3. Seluruh instrumen moneter dikerahkan untuk dukung penguatan rupiah

Sementara itu, Gubernur BI, Perry Warjiyo, buka suara soal pelemahan rupiah yang belakangan bikin waswas. Ia menegaskan, BI tak tinggal diam. Seluruh instrumen yang dimiliki telah dikerahkan secara berani (bold) untuk menstabilkan nilai tukar terhadap dolar AS.
"Bank Indonesia menggunakan seluruh instrumen yang ada secara bold, baik di pasar domestik melalui instrumen spot, Domestic Non-Deliverable Forward (DNDF), dan pembelian Surat Berharga Negara (SBN) di pasar sekunder, maupun di pasar luar negeri di Asia, Eropa, dan Amerika, secara terus-menerus melalui intervensi NDF," ujar Perry dalam keterangan resmi, Jumat (26/9).
Langkah ini dikenal sebagai triple intervention yakni strategi intervensi di tiga lini spot market, DNDF, dan pasar obligasi, yang diterapkan secara agresif demi menahan laju pelemahan rupiah.

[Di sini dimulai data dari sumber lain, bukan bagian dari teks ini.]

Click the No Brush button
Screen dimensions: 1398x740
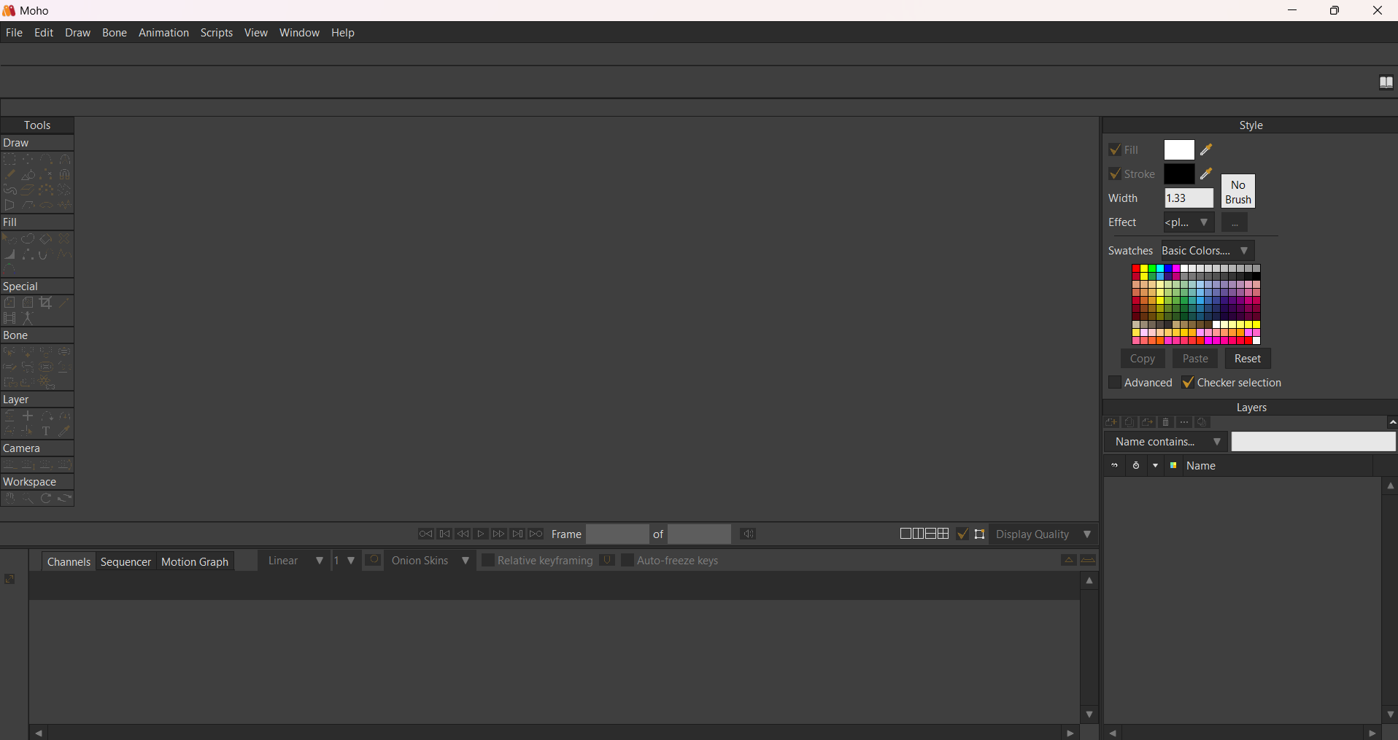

Perry menegaskan menjaga stabilitas nilai tukar rupiah bukan hanya tanggung jawab Bank Indonesia semata, melainkan harus menjadi perhatian bersama seluruh pelaku pasar dan dunia usaha. Ia mengajak semua pihak untuk bersinergi menjaga iklim pasar keuangan yang kondusif demi tercapainya kestabilan nilai tukar secara berkelanjutan.
“Bank Indonesia mengajak seluruh pelaku pasar untuk bersama-sama menjaga iklim pasar keuangan yang kondusif, sehingga stabilitas nilai tukar rupiah dapat tercapai dengan baik,” ujarnya.

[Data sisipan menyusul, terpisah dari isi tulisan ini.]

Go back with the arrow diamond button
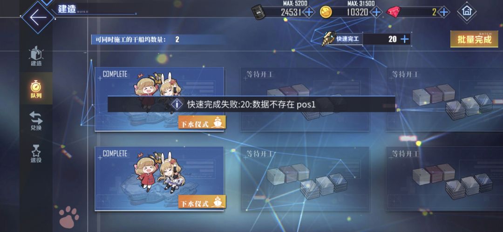[38, 17]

4. Menkeu optimistis rupiah menguat

Menteri Keuangan (Menkeu) Purbaya Yudhi Sadewa sebelumnya mengatakan, tekanan terhadap rupiah dipicu oleh sentimen pasar yang keliru, menyusul keputusan bank pelat merah menaikkan suku bunga deposito valas menjadi 4 persen. Akibatnya, dana berpindah dari deposito rupiah yang bunganya 3,75 persen dan dijamin LPS ke deposito valas.
Kebijakan ini efektif berlaku mulai 5 November 2025. Namun akibat dari kebijakan ini, permintaan terhadap dolar AS meningkat sementara permintaan terhadap rupiah menurun. Hal ini menyebabkan arus keluar modal dari rupiah ke dolar, sehingga tekanan jual terhadap rupiah meningkat dan nilai tukar rupiah melemah.

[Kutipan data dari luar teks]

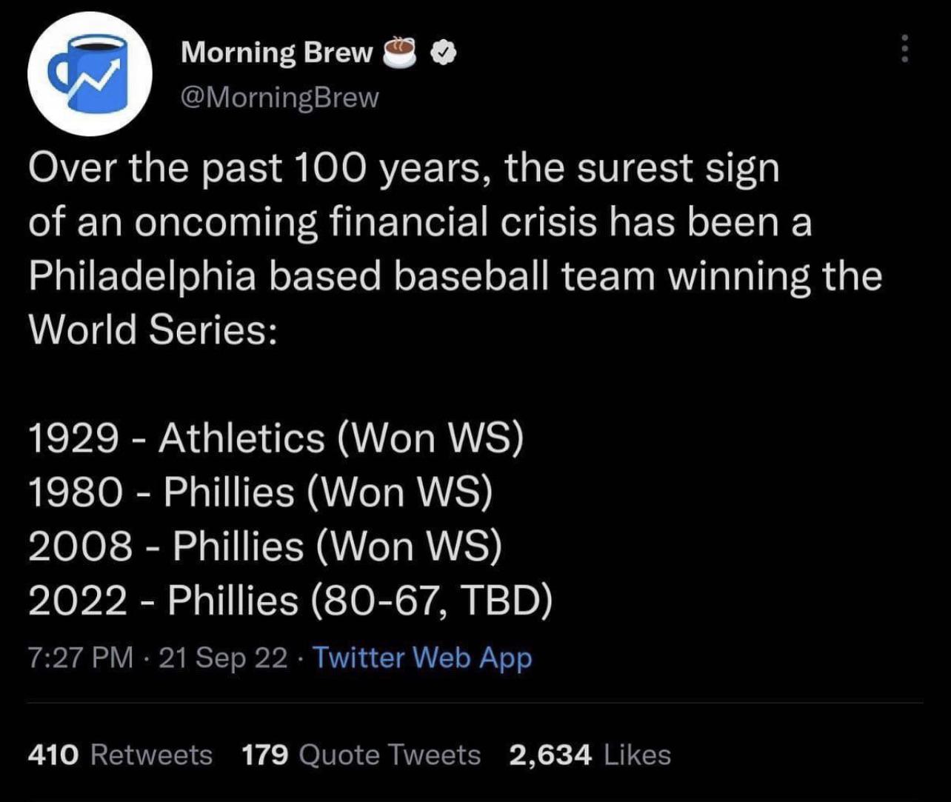Click the 1980 Phillies line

Singkatnya, bunga deposito valas yang tinggi memicu pengalihan dana ke dolar AS, memperkuat tekanan pelemahan rupiah di pasar valuta asing. Purbaya menegaskan, kebijakan itu murni inisiatif bank, bukan arahan dari Kementerian Keuangan, Bank Indonesia, atau Danantara.
"Mungkin itu inisiatif beberapa pimpinan bank. Tapi yang jelas, tidak ada instruksi dari kami. Danantara juga menekankan pendekatan berbasis pasar, tanpa intervensi berlebihan dari pemilik," ujarnya.
Namun dia optimistis rupiah akan menguat pada pekan ini. Pada Senin (29/9), mata uang Garuda ditutup menguat ke level Rp16.680 per dolar AS, dan terus terapresiasi hingga hari ini, yang berakhir di level Rp16.665 per dolar AS.
Indikator yang mendorong optimisme rupiah akan menguat pekan depan adalah fundamental ekonomi Indonesia yang baik seperti pertumbuhan ekonomi yang konsisten di level 5 persen yang kemudian akan mendorong masuknya aliran modal asing.
Menurutnya, masuknya modal asing ke Indonesia tidak semata-mata ditentukan oleh tingginya suku bunga, melainkan oleh prospek ekonomi jangka panjang. Ia menyampaikan, investor asing pada dasarnya tidak datang untuk "membangun" perekonomian Indonesia, melainkan untuk memperoleh keuntungan dari pertumbuhan ekonomi yang sedang terjadi. Oleh karena itu, kebijakan ekonomi yang tepat dan prospek yang cerah menjadi kunci utama menarik investasi.